WORK INSTRUCTION »
Some lines in the listing below may include the string "comment". How many are there? Give only the number.

*** AVAILABLE RECORDS ***

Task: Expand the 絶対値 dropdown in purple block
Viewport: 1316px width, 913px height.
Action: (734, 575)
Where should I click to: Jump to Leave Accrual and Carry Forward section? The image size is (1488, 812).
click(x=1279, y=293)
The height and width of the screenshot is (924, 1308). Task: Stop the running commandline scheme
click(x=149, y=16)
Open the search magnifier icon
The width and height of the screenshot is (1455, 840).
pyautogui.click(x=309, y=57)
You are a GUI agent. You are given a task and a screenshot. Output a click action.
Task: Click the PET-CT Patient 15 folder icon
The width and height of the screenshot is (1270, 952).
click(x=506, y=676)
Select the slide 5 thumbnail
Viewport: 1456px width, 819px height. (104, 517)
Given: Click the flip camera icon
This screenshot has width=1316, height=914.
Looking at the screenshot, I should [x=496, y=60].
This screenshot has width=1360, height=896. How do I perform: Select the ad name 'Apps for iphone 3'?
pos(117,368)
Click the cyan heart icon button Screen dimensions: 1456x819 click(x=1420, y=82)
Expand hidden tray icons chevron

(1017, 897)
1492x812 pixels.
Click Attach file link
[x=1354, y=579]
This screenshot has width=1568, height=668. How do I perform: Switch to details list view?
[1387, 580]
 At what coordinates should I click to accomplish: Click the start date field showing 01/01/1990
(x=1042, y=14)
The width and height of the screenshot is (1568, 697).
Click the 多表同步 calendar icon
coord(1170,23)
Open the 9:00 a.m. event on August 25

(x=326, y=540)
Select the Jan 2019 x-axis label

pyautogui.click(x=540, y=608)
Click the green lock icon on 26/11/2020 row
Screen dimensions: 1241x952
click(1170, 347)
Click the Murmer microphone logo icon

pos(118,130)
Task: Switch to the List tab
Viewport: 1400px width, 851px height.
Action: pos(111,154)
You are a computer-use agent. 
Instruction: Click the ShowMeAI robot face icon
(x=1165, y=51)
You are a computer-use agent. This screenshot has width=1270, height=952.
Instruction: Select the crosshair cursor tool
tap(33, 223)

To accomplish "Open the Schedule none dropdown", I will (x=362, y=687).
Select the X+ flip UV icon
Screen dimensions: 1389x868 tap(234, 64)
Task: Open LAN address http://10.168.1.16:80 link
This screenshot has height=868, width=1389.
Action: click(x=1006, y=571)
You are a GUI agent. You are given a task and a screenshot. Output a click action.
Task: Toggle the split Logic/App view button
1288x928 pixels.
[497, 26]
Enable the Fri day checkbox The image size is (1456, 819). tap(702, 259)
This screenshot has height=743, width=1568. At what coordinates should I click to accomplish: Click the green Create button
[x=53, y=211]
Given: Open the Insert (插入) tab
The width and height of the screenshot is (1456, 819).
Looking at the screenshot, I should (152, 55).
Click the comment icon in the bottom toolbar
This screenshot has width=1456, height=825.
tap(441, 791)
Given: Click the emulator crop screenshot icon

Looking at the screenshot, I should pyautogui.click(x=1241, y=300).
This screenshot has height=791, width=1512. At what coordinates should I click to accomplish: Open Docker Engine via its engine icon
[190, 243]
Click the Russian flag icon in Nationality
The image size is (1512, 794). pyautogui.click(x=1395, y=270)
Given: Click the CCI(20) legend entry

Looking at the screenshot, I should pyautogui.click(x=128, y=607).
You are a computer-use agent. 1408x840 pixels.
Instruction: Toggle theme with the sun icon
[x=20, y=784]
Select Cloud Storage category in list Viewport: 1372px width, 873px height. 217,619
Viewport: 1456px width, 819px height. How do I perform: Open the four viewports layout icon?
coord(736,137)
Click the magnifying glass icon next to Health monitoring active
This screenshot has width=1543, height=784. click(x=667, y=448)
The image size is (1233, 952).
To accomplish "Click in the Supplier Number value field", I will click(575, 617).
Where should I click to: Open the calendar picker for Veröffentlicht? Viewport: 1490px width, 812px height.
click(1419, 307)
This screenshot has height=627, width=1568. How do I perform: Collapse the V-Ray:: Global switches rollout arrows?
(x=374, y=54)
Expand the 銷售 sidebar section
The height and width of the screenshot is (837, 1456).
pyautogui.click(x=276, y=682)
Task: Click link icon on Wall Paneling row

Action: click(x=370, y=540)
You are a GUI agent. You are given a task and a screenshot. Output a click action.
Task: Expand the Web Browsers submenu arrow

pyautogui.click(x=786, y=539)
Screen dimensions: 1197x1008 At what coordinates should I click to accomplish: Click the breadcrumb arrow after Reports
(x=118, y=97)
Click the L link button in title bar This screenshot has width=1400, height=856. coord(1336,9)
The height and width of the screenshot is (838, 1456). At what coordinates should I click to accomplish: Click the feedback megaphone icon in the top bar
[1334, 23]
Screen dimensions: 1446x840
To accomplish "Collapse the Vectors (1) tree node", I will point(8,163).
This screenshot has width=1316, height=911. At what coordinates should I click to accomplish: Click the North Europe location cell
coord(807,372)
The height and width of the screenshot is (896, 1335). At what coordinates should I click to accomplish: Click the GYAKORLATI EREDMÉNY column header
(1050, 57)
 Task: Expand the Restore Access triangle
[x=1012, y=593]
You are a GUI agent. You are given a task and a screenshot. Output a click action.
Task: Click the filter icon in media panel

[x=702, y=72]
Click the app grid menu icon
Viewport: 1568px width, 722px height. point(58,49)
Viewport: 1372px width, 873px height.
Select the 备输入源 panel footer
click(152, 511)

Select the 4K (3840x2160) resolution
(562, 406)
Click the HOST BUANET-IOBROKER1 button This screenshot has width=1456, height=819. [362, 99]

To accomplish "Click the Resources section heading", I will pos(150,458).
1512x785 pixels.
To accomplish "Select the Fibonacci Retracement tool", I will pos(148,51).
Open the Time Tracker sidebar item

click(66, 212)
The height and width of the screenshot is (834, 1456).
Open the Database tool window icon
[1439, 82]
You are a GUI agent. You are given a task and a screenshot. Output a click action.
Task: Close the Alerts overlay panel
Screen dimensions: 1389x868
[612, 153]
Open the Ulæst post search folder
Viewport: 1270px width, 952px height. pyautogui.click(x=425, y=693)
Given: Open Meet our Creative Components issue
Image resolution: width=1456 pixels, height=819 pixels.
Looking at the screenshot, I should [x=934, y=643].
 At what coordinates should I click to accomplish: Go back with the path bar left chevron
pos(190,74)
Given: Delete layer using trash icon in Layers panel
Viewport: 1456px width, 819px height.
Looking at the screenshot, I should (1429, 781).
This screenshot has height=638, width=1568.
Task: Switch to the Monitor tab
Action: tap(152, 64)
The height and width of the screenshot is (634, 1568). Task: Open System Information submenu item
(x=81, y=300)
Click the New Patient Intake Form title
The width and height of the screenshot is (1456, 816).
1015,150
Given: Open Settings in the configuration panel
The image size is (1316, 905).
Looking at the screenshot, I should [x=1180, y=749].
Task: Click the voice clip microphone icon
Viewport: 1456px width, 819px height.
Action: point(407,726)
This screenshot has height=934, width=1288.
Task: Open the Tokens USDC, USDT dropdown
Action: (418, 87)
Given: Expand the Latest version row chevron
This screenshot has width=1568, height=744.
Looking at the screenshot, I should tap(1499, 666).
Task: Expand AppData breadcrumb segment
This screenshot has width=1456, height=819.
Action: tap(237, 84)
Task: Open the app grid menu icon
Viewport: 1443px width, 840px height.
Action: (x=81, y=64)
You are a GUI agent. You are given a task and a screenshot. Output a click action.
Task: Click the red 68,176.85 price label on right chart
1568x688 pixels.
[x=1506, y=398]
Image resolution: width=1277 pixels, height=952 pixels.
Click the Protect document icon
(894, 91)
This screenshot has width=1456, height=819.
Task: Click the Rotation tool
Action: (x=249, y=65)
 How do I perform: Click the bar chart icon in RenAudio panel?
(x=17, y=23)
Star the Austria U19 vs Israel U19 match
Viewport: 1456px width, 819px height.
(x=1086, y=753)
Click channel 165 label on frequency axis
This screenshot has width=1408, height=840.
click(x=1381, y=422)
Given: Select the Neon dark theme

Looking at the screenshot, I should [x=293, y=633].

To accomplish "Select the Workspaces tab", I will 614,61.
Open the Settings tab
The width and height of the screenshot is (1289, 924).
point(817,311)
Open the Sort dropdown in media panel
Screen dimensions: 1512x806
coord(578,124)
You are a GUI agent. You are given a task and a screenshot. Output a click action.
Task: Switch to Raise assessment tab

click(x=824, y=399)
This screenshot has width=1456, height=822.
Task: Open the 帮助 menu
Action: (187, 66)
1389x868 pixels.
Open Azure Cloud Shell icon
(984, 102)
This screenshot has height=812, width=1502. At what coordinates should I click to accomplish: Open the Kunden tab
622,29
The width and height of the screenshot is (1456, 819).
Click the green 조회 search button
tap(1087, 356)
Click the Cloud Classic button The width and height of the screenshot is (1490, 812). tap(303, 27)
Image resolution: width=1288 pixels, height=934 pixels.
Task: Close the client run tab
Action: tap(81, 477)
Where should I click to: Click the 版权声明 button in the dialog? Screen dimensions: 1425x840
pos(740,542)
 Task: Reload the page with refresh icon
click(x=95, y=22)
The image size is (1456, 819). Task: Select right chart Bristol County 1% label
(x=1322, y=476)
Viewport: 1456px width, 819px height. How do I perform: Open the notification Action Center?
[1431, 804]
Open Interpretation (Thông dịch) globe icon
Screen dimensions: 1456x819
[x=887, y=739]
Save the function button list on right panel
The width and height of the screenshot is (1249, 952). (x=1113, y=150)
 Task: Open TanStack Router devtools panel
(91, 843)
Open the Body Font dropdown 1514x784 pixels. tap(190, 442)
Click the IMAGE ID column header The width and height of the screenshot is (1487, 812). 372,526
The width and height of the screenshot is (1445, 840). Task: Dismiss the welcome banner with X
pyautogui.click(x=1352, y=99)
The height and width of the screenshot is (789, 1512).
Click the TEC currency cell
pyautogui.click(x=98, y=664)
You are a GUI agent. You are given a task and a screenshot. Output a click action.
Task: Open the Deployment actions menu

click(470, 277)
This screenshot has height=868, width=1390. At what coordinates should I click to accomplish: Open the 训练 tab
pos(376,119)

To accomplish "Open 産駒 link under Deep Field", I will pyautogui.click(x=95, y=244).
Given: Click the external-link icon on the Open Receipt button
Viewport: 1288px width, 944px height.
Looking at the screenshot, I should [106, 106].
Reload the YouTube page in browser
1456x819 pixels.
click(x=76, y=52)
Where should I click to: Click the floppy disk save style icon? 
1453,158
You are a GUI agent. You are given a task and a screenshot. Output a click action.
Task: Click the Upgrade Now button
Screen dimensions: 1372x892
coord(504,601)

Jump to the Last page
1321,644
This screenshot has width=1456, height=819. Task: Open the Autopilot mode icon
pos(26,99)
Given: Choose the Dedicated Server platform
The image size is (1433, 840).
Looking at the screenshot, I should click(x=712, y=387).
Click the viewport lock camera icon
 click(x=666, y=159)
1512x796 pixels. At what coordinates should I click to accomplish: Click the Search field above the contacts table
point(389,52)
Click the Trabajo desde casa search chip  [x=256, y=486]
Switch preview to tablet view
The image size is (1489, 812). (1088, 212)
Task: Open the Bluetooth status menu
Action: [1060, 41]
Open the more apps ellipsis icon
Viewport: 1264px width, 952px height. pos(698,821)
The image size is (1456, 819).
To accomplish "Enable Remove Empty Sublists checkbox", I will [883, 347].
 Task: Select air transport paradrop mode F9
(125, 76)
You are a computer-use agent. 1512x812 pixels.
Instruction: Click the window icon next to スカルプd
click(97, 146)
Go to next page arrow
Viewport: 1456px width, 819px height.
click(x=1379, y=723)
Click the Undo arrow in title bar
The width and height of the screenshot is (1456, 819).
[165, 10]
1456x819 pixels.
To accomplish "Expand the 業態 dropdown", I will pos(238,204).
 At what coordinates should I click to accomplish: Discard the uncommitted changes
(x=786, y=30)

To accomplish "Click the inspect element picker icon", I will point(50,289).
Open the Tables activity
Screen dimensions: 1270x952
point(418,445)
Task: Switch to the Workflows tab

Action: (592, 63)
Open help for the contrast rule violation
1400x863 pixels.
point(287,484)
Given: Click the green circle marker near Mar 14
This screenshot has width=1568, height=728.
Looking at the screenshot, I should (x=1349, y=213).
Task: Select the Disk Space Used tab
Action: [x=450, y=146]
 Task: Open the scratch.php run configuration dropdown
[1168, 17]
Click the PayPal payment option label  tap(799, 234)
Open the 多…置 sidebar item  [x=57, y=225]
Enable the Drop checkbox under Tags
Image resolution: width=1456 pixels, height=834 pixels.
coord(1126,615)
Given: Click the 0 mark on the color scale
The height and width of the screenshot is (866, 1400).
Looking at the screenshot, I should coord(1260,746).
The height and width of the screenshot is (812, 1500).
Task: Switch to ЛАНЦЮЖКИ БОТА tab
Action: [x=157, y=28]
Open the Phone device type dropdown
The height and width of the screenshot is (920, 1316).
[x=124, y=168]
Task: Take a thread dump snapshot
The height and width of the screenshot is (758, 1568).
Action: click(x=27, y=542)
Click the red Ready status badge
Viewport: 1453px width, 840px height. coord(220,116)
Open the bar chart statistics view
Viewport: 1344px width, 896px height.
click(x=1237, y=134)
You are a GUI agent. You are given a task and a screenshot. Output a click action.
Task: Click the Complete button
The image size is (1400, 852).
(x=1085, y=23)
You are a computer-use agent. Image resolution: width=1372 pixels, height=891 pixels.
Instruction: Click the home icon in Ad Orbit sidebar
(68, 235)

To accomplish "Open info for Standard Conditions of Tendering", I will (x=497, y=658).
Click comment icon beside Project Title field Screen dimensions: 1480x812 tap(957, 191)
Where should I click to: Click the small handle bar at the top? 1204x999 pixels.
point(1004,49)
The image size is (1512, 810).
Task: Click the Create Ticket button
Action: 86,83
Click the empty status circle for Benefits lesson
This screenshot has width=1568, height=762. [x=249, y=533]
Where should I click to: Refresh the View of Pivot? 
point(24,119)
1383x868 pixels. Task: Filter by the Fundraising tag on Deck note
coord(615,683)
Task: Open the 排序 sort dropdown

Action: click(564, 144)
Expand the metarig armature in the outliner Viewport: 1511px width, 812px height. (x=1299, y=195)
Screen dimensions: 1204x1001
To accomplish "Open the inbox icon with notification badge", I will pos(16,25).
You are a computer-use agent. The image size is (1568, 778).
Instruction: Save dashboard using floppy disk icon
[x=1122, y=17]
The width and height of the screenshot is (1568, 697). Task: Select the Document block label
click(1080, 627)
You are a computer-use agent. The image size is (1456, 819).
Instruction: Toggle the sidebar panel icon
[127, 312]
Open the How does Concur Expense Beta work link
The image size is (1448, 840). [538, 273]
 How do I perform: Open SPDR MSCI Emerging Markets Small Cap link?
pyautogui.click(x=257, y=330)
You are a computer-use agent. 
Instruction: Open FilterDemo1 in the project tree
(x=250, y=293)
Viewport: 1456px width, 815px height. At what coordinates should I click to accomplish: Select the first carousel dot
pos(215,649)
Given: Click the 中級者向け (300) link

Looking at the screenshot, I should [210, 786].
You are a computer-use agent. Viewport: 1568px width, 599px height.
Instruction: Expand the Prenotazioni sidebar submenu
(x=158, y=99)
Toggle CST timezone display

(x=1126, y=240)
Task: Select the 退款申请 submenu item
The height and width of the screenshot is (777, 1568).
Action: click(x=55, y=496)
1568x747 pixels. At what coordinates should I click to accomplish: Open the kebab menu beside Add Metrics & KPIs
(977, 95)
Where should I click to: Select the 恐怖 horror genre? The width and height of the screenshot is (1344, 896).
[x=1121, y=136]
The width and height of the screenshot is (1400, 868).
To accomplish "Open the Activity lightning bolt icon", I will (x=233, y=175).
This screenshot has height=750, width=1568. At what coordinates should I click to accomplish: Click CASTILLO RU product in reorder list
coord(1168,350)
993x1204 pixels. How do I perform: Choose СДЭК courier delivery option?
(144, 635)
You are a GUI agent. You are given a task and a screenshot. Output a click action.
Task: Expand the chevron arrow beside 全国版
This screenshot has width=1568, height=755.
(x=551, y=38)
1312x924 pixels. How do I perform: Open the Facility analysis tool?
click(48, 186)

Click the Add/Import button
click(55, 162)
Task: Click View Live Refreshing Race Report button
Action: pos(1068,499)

***

FINAL ANSWER »
2